MR CONNOLLY (continuing):
Mrs Carnell just painted a scenario where a relationship between a Minister and the permanent head has totally broken down and as a result, she said, nothing is getting done and things are falling apart. If that had happened, Mr Speaker, the agency head would be in breach of the objective performance aspects of his or her performance contract, and could be removed on that basis. A system of performance contracts, which this house has voted in favour of, objectively structured around performance outcomes that are expected - some of us have some doubts about how effectively that can be done, having sat on both sides of estimates committees over the years - is what you are saying you will achieve. You are saying you will have contracts with objective performance criteria set against each agency head. If the agency head fails to deliver against those objective criteria their position is in jeopardy, and that is what this house has clearly voted for.
What the Leader of the Opposition is saying is that you are now adding to that this dangerously subjective element of incompatibility. Mrs Carnell paints the scenario of the person who is failing to perform against their performance contract, and you can deal with that person without incompatibility. The only reason you need incompatibility is if you do not like the person's political background, or, as the very senior public servant said in his Garran Oration the other day, "If you do not like the way they part their hair".
Mr Speaker, members who are convinced of the Government's reform package, who support a reform package that is based, as the Chief Minister says, on accountability and on performance against identified criteria, should support the Leader of the Opposition's amendment, because it removes the subjective element. We have heard absolutely no defence as to why a subjective basis of incompatibility is needed. We have heard a diatribe from Mr Humphries which leads us to suspect that what is really behind incompatibility is a desire on the part of some members of the Liberal Party to square up over old grievances. They clearly think they had some grievance back in 1989.
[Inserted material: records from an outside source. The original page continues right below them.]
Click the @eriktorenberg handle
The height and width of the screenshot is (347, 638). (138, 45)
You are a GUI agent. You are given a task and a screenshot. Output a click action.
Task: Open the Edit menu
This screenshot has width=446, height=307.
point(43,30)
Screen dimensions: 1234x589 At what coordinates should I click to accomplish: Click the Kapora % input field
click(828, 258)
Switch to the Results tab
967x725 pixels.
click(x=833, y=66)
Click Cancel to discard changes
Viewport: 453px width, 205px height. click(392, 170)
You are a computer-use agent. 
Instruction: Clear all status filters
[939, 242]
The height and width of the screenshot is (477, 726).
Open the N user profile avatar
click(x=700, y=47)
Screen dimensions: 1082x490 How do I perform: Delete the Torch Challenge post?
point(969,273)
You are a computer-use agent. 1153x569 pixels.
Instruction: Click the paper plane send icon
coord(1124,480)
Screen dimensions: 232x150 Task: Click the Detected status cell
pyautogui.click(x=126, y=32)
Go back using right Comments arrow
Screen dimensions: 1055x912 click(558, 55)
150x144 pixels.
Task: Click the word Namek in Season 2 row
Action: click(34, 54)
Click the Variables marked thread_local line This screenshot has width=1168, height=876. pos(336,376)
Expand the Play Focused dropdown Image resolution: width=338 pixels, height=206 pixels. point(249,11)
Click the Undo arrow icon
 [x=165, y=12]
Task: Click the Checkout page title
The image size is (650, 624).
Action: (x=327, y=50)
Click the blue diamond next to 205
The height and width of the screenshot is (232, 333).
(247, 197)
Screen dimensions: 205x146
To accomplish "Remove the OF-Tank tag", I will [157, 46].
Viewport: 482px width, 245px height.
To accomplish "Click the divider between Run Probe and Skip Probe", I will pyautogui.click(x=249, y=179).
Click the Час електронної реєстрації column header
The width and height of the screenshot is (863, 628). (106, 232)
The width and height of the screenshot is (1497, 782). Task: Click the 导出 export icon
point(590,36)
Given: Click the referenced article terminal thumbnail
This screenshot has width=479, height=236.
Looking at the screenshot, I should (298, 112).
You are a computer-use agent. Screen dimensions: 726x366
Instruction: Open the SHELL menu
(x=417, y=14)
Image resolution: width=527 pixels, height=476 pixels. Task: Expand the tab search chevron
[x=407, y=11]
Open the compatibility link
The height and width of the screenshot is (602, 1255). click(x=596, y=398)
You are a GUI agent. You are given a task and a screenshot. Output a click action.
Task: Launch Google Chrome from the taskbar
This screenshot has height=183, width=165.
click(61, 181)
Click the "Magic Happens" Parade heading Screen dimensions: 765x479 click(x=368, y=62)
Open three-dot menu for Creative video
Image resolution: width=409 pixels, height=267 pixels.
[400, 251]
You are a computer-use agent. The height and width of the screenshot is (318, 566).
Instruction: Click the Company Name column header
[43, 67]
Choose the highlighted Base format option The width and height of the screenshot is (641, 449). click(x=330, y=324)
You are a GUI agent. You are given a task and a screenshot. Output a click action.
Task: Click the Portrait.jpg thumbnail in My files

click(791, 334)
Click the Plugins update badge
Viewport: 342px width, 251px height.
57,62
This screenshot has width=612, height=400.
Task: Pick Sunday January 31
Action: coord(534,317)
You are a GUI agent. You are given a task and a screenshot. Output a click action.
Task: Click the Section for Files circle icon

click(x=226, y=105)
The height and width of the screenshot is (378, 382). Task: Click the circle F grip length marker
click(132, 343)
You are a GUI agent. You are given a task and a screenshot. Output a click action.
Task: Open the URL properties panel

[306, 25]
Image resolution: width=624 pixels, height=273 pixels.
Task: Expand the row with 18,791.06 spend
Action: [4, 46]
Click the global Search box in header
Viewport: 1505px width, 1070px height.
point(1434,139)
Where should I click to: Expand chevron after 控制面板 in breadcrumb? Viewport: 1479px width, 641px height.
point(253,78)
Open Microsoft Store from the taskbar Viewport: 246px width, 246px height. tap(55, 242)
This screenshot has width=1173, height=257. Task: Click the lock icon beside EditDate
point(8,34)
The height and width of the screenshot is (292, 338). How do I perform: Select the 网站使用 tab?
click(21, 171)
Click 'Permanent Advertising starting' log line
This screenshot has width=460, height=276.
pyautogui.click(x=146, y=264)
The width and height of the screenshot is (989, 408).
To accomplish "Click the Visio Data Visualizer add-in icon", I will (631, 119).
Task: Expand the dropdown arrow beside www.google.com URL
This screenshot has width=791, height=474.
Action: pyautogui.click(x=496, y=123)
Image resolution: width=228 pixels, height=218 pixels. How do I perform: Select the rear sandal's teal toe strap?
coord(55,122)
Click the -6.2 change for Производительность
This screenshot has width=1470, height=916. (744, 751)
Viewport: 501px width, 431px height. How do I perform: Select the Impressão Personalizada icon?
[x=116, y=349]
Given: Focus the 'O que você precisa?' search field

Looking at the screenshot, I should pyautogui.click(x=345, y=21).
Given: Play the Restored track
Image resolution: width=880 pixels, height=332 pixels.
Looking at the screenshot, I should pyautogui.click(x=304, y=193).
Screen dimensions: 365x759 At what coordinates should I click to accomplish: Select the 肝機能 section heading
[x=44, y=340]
Mr Speaker, those members who support the reform package of the Chief Minister - we have grave doubts about it - should support this amendment, because it is consistent with at least the rhetoric of Mrs Carnell's package. This provision, if it remains, means that the rhetoric of Mrs Carnell's package is really a disguise for a blatant politicisation of the public service by allowing the permanent head not to be measured against objective criteria but to be able to be dismissed at the whim of a Minister. The Minister simply has to say, "I find you incompatible". It is a dangerous, subjective element which subverts the stated aims of this reform package.
MR MOORE (12.01): Mr Speaker, I have listened with interest to the argument and I spoke for some time with the Chief Minister's chief executive officer, Mr Walker, about this issue. I listened to the arguments presented, saying this is the sort of thing that happens and therefore it is an open way of dealing with something that already happens. The major difference, I think, is highlighted by the example of Mr Lyon. On the one hand, where somebody is incompatible they are dealt with in the way Mr Lyon was dealt with. He was effectively transferred from one spot to another. His salary package still came in. It was not a matter of questioning his competence.